Unlike Romney, Obama wants to make sure any tax reform produces a big new chunk of revenue to address the deficit. Yet it's difficult to do that and not hit the middle class. It's Romney's far more ambitious tax plan, however, that has become front and center in the presidential campaign.

Romney promises a 20 percent cut in tax rates, but he won't say which deductions he'll kill to pay for it. He promises a wholesale rewrite of the tax code that would cut income tax rates across the board, taking the top rate from 35 percent to 28 percent.

Romney's plan offers the dessert of sweeping tax cuts but not the vegetables of how he would pay for it. He and running mate Paul Ryan – his House GOP budget plan promises an even lower top tax rate of 25 percent – say they'll curb tax breaks and rely on fresh revenue from economic growth to recoup the cost.

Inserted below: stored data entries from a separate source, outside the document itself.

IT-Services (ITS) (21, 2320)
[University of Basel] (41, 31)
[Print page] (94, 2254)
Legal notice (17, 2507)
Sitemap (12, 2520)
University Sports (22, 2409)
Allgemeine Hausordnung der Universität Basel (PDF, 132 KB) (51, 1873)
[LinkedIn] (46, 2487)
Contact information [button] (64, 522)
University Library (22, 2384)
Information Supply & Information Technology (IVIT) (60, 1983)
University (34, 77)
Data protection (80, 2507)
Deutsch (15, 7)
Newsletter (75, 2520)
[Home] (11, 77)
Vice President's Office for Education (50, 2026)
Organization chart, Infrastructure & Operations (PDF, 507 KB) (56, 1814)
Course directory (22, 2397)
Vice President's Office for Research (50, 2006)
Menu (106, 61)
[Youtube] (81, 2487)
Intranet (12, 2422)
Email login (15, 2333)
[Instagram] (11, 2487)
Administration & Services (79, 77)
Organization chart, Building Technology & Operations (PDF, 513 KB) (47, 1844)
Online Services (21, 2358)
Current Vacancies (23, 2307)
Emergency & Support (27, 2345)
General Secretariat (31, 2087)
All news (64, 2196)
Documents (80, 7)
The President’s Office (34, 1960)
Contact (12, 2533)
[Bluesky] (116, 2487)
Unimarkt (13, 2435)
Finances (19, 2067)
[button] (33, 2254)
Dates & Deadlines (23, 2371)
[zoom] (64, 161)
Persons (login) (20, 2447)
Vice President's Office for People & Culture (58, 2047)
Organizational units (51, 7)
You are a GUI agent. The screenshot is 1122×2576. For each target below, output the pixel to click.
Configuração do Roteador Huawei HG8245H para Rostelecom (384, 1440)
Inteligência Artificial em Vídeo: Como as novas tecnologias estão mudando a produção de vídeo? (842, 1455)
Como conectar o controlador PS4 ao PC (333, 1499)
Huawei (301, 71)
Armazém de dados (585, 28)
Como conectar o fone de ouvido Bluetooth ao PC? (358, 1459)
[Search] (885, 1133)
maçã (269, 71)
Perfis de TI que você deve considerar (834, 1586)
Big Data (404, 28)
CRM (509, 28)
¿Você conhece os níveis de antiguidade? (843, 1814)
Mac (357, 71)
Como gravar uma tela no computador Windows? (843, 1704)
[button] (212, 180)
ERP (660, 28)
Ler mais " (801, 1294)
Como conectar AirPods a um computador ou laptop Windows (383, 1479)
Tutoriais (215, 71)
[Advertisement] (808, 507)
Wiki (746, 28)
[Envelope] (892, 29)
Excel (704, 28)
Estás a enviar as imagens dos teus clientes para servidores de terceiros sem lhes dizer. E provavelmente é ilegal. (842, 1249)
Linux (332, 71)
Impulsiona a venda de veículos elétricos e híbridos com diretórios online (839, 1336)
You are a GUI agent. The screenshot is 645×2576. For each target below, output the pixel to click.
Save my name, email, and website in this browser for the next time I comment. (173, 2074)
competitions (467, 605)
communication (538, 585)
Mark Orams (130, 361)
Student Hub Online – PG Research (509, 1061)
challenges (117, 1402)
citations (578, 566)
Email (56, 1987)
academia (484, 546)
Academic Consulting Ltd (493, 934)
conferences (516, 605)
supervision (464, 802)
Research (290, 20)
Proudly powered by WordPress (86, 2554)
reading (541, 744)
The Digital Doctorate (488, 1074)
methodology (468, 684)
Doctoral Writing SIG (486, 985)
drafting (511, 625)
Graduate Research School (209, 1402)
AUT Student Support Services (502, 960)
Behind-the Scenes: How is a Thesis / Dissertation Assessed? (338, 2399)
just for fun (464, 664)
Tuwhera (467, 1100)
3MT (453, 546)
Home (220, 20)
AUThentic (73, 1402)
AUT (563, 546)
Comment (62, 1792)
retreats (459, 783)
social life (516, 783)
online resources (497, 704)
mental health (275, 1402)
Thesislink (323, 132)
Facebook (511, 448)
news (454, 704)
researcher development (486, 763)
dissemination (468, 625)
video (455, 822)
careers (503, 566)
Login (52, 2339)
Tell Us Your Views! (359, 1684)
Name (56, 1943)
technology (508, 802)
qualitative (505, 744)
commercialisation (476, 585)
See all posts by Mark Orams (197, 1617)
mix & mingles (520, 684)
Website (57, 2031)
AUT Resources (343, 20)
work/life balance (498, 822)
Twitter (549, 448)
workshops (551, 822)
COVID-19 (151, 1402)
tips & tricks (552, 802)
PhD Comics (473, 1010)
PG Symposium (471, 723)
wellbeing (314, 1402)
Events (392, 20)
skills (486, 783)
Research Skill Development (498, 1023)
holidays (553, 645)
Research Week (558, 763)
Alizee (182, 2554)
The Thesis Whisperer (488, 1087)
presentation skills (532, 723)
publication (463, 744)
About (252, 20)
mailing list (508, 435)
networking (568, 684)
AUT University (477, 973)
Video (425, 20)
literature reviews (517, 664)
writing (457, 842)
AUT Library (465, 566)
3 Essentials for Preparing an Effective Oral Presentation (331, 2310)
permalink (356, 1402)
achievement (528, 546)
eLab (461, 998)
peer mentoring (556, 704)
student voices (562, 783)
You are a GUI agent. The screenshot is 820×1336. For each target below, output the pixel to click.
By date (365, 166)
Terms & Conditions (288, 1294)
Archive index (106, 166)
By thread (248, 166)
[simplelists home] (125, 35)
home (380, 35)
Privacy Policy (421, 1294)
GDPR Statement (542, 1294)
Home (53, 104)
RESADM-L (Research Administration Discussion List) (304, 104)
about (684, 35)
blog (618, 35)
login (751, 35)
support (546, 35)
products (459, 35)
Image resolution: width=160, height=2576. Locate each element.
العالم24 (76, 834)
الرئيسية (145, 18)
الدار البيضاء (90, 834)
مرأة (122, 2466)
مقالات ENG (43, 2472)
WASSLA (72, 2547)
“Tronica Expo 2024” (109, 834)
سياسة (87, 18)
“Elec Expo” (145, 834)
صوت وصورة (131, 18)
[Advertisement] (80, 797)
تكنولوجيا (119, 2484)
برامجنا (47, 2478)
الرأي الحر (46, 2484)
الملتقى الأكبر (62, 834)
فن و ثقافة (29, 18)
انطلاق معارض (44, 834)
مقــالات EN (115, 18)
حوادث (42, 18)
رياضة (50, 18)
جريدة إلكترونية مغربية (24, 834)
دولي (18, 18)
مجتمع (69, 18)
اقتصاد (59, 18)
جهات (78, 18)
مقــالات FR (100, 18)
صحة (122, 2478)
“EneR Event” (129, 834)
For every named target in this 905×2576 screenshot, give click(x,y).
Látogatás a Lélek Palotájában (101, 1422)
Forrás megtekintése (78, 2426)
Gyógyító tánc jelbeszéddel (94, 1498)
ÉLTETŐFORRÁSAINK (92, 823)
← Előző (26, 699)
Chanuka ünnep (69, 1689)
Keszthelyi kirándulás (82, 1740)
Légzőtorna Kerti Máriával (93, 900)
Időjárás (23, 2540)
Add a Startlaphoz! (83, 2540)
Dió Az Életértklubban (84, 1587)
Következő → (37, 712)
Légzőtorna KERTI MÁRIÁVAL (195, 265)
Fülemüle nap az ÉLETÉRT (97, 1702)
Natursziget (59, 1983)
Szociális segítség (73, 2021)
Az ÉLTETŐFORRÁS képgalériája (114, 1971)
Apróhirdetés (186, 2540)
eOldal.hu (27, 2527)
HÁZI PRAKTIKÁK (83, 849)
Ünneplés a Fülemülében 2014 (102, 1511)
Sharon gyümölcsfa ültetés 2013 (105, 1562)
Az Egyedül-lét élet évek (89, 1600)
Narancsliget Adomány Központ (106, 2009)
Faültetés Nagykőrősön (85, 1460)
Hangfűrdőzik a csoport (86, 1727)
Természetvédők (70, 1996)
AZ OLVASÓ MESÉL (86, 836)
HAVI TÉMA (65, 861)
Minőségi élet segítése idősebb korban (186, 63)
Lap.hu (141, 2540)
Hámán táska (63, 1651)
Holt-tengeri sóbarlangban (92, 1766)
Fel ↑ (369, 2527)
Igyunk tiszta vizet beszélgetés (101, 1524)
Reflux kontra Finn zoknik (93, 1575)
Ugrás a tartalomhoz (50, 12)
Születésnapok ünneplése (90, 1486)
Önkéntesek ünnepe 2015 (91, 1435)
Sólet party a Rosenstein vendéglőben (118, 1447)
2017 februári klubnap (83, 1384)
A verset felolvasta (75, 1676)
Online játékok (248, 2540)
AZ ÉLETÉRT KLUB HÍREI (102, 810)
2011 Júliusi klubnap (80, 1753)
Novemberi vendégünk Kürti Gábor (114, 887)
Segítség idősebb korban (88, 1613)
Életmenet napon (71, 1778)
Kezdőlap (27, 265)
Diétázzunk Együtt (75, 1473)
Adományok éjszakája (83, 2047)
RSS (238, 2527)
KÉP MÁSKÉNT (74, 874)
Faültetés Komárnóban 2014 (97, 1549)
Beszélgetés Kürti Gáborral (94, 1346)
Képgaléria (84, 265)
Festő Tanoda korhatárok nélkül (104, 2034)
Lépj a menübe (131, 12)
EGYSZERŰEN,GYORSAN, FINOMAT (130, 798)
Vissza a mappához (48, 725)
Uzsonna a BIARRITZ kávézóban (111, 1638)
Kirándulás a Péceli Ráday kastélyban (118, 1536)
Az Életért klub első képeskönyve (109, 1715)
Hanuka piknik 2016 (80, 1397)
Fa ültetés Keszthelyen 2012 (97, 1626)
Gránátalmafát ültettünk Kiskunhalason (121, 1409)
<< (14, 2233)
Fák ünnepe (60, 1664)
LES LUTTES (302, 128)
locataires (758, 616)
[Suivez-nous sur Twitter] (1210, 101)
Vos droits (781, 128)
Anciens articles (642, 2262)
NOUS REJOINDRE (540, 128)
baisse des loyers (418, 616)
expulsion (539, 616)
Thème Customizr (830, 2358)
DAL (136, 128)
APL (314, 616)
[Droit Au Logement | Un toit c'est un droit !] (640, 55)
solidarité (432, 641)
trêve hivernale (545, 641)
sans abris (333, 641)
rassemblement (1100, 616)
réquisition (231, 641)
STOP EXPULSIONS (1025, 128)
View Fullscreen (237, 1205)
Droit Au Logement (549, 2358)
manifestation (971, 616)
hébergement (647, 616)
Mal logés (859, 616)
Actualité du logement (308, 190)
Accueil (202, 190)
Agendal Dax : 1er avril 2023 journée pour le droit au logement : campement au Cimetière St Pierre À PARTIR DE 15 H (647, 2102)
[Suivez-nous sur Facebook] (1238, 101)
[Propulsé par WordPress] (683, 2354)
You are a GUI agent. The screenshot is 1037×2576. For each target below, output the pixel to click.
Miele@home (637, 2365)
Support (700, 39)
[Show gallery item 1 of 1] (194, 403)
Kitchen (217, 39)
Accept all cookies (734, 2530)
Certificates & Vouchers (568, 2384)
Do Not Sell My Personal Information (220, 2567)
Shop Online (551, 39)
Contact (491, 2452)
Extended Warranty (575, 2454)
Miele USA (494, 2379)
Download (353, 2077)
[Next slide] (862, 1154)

Obama would instead raise that top rate to 39.6 percent, making clear he's still wedded to the idea that individuals with incomes above $200,000 and couples earning above $250,000 should pay more. It's never gotten anywhere on Capitol Hill, even when Democrats had sweeping House and Senate majorities in Obama's first two years in office.

Romney says he will eliminate taxes on inherited wealth and abolish taxes on capital gains and investment income for couples making less than $200,000 a year. He also would do away with the alternative minimum tax.

All of this, the Republican vows, will not reduce the share of taxes paid by wealthier people – nor raise taxes on the middle class or poor.

"I'm not going to raise taxes on anyone," he promised in his first debate with Obama.

Critics of Romney's plan say it simply doesn't add up. They say the estimated cost of the cuts – the $5 trillion over a decade figure tossed about on the campaign trail and in Obama's television ads – can't be recouped without slashing deductions and other tax breaks that chiefly benefit the middle- and upper middle-class.